1: Sleeve, 2: Ring, 3: Tip, 4: Insulators

Tip and ring are the two conductors or sides of a telephone line. Their names are derived from the telephone plugs used for connecting telephone calls in manual switchboards. One side of the line is connected to the metal tip of the plug, and the second is connected to a metal ring behind the tip, separated and insulated from the tip by a non-conducting material. When inserted into a jack, the plug's tip conductor connects first, followed by the ring conductor. In many European countries, tip and ring are referred to as the A and B wires.

Neither of the tip and ring conductors is permanently connected to earth ground, but may be connected to ground during signaling operations. Typically, the ring conductor has a direct current (DC) potential of −48V to −52V with respect to the tip conductor when the line is in the on-hook (idle) state. Floating both conductors, not referencing either one to ground, minimizes the pickup of hum from any nearby alternating current (AC) power wires.
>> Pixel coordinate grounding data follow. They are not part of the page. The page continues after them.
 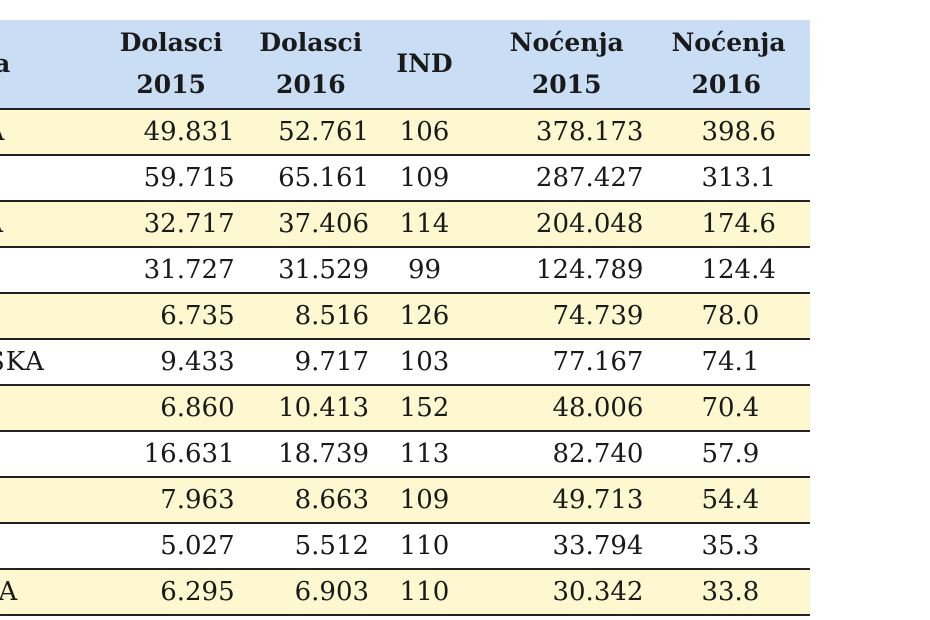 I want to click on cell-nocenja-2015: 30.342, so click(x=566, y=592).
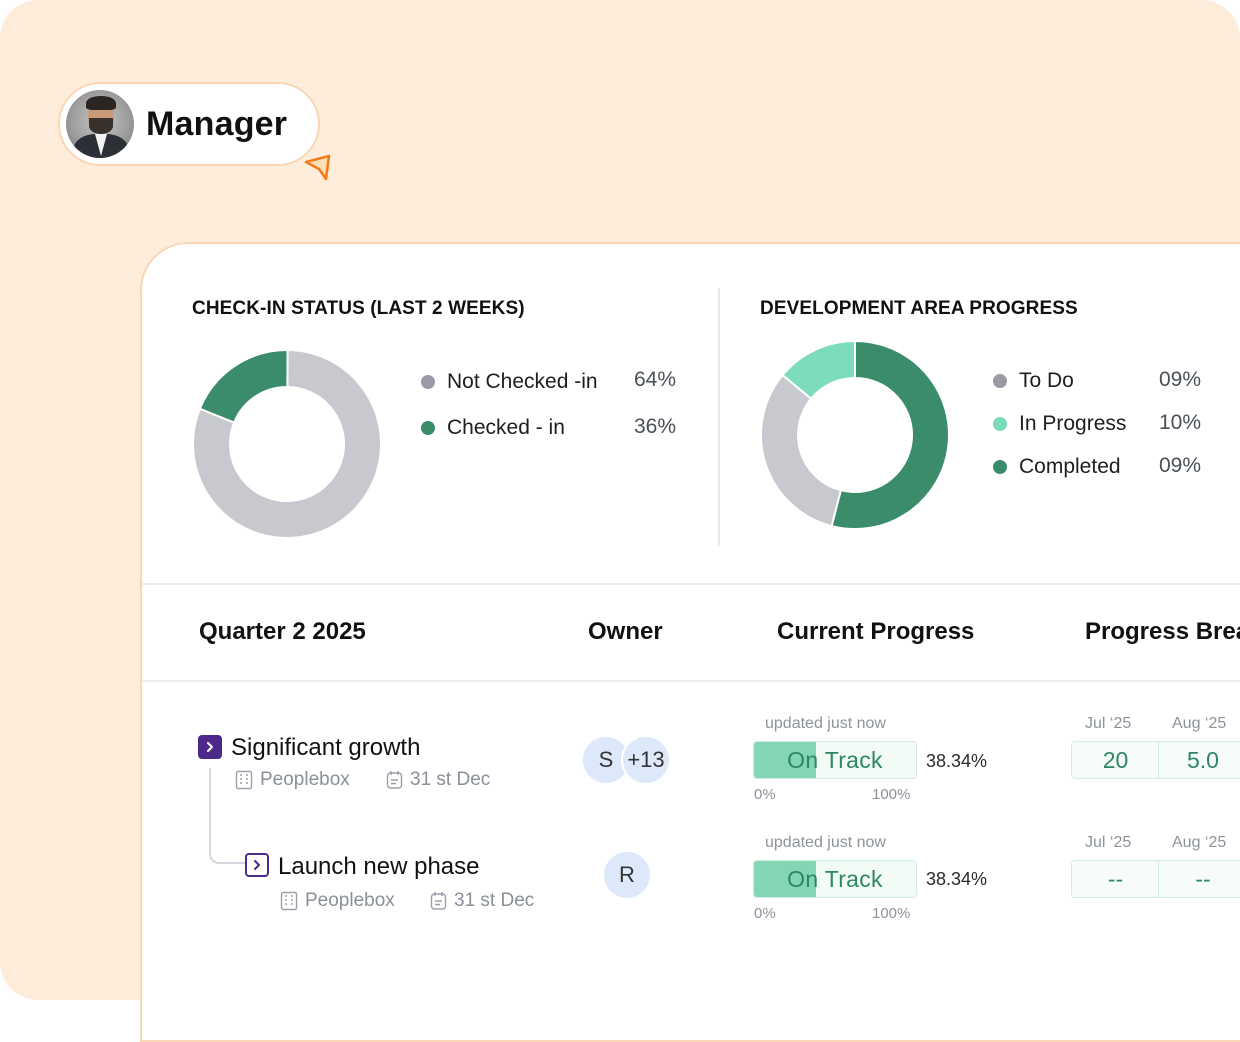 The width and height of the screenshot is (1240, 1042). I want to click on owner-avatar: R, so click(627, 875).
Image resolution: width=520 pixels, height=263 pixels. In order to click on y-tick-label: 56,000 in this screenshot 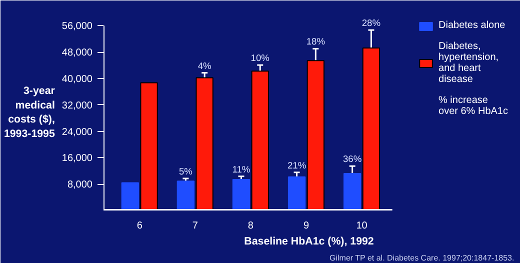, I will do `click(78, 26)`.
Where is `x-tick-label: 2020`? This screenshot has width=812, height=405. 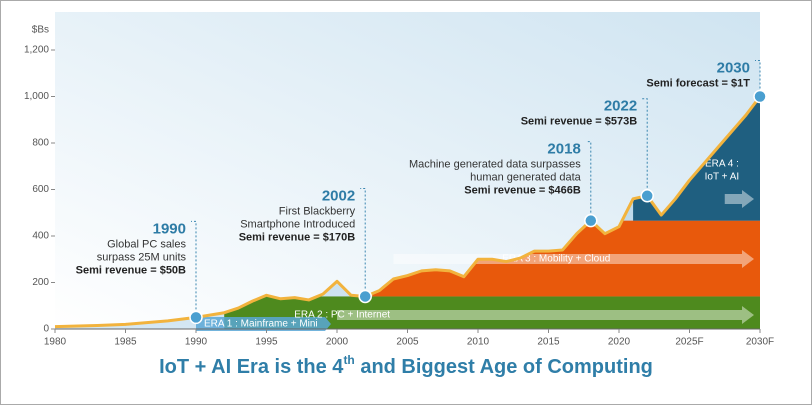 x-tick-label: 2020 is located at coordinates (620, 342).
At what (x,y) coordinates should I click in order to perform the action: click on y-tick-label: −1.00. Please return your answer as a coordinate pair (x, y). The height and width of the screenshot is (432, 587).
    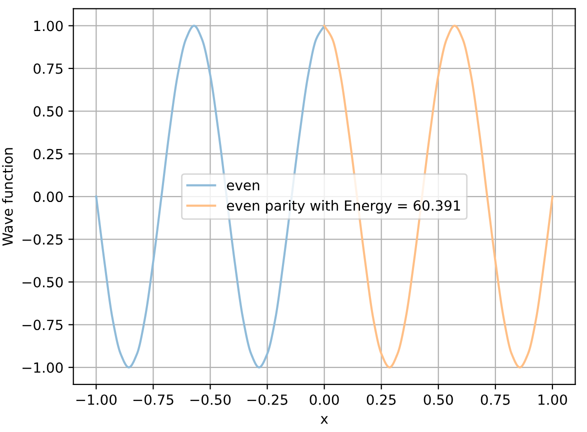
    Looking at the image, I should click on (42, 368).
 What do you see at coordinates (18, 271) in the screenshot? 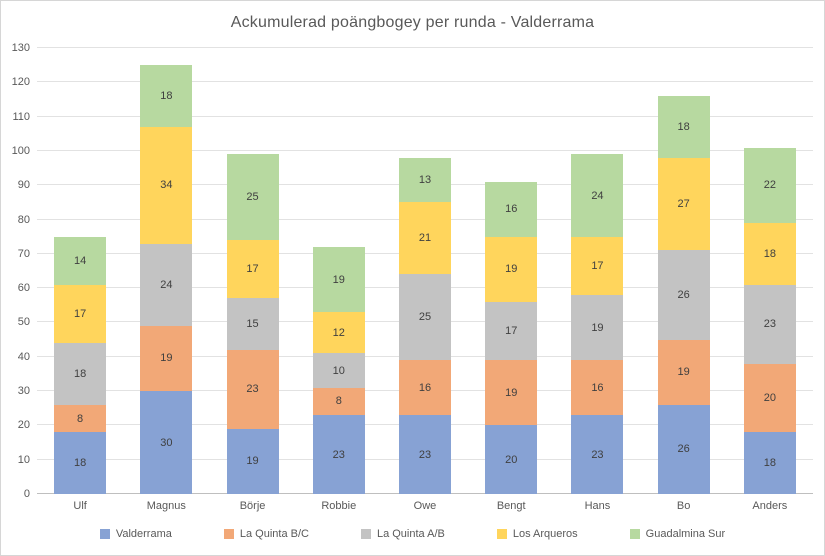
I see `y-axis: 0 10 20 30 40 50 60 70 80 90 100 110 120 130` at bounding box center [18, 271].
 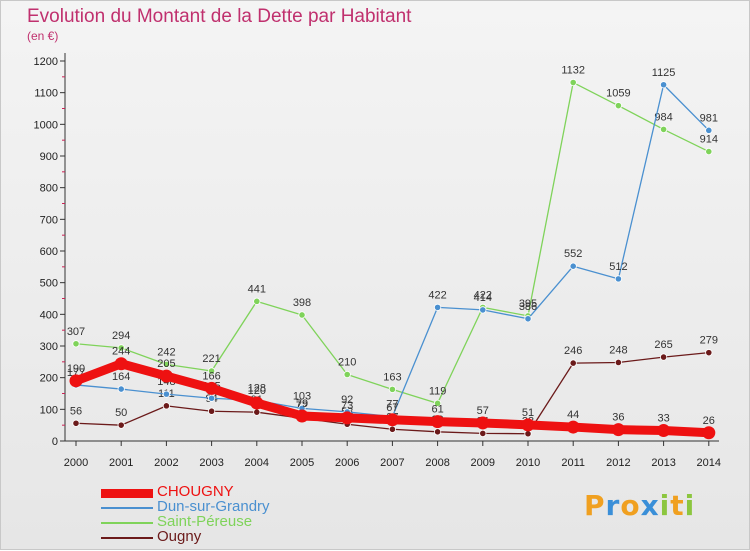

The terms tip and ring originated in the early days of telephony when telephone operators used plugs to connect customer calls. They are named after the parts of the plug to which the wires were connected. The words are often abbreviated as T and R.

Line voltage

The telephone company maintains large battery systems that supply DC line voltage for the operation of analog telephone service at customer locations. The voltage supplied is a compromise between operational needs for reliable service and safety precautions for customers and service personnel. The length of the line to a customer telephone interface presents a resistance across which the central office voltage experiences a drop and therefore the voltage at the customer site may vary. The nominal battery (system) voltage is 52.1 V, based on a 24-cell lead-acid battery.[1] The voltage at a subscriber's network interface is typically 48 V between the ring and tip wires, with tip near ground (slightly negative relative to ground) and ring at -48 V relative to tip.

In the middle 20th century, long loops in many rural areas of North America used range extenders, which operated at 100 or 130 volts to ensure reliable signaling. Some rural switching systems were designed to apply range extenders internally and thus share a few extenders among many lines, while for other lines, one extender was applied externally per line.

To ring the telephone to alert a subscriber to an incoming call, the central office superimposes a 20 Hz AC signal, at a nominal voltage of 105 volts, over the DC voltage present on the idle line.[2] Historically several multi-frequency systems have been used, however, for selective alerting of multiple subscribers connected to a party line, for which the A.C. voltage may be as high as 150 V.


To provide cathodic protection against corrosion of line wires, the operating potential of telephone lines is typically negative with respect to ground, and the tip side is generally close to the ground potential. Thus, all power supplies for telecommunication equipment are designated to supply a negative voltage.

In the era of the telephone industry when rotary dial instruments were in use, the polarity when connecting a telephone set to the tip and ring wires was usually important only for properly ringing a telephone, especially in party line service with selective ringing, and for correctly identifying the calling customer on certain party lines for toll calls.

When Touch-Tone service was introduced in the 1960s, the dual-tone multi-frequency signaling (DTMF) tone generator also required correct polarity as it depended on the line D.C. voltage for operation. Later Touch-Tone telephones included a diode bridge that eliminated the polarity sensitivity so that consumer telephone service is essentially immune to reversal today. However, some special circuits, such as some direct inward dialing (DID) trunks, T-1 lines, and ground start lines connected to field side (terminal) equipment, e.g., a corporate private branch exchange (PBX) switch, correctly operate only with proper tip and ring polarity.

Color code

In on-premises wiring the first or only pair of inside wiring and jacks are color-coded in green for the tip conductor, and red for the ring side. A second pair is coded in black for tip and yellow for ring. A third pair consists of white tip coding and blue ring coding. For larger cable assemblies more complex schemes, such as the 25-pair color code, are used.

Some telephone technicians used mnemonic phrases, such as red-right-ring-rear, or ring-right-red-rough, to remember that the red wire connects to the right-side post in the wall jack and to the ring on the plug and to the rear lug on main distribution frames. Sometimes rough or ridge was added for jumper wires with a tactile code.[citation needed]


  1. ^ W.D. Reeve, Subscriber Loop Signaling and Transmission Handbook—Analog, IEEE Press (1992), ISBN 0-87942-274-2, p.138.
  2. ^ W.D. Reeve, Subscriber Loop Signaling and Transmission Handbook—Analog, IEEE Press (1992), ISBN 0-87942-274-2, p.39.